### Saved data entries

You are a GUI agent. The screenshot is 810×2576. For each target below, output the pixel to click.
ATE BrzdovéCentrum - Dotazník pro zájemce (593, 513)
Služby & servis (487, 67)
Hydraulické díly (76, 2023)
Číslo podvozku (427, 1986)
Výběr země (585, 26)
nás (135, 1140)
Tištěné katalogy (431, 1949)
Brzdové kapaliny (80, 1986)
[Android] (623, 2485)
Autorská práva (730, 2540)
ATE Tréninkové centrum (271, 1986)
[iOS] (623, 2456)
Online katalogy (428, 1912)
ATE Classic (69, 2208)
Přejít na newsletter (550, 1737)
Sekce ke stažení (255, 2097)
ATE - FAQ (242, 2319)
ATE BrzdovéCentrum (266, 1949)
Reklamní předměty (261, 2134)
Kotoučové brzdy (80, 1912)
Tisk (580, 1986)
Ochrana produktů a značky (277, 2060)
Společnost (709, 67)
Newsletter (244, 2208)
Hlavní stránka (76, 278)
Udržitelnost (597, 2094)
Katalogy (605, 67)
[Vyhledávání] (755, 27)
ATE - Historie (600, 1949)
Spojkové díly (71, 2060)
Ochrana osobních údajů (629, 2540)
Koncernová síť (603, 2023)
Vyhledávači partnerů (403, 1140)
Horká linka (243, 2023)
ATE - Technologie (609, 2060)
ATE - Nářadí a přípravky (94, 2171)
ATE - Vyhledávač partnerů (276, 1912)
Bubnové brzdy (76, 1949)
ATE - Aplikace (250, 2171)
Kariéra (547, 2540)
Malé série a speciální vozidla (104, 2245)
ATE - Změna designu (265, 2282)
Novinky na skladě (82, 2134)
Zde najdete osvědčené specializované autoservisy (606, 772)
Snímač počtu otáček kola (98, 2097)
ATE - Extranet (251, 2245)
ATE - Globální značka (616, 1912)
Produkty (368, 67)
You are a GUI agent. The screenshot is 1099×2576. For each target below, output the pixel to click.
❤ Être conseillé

### Exercise requirements
Taking the entries above, write out exactly each line from the one holding "ATE BrzdovéCentrum (266, 1949)" to the one holding "Spojkové díly (71, 2060)", both included, and stop there.

### Completed task
ATE BrzdovéCentrum (266, 1949)
Reklamní předměty (261, 2134)
Kotoučové brzdy (80, 1912)
Tisk (580, 1986)
Ochrana produktů a značky (277, 2060)
Společnost (709, 67)
Newsletter (244, 2208)
Hlavní stránka (76, 278)
Udržitelnost (597, 2094)
Katalogy (605, 67)
[Vyhledávání] (755, 27)
ATE - Historie (600, 1949)
Spojkové díly (71, 2060)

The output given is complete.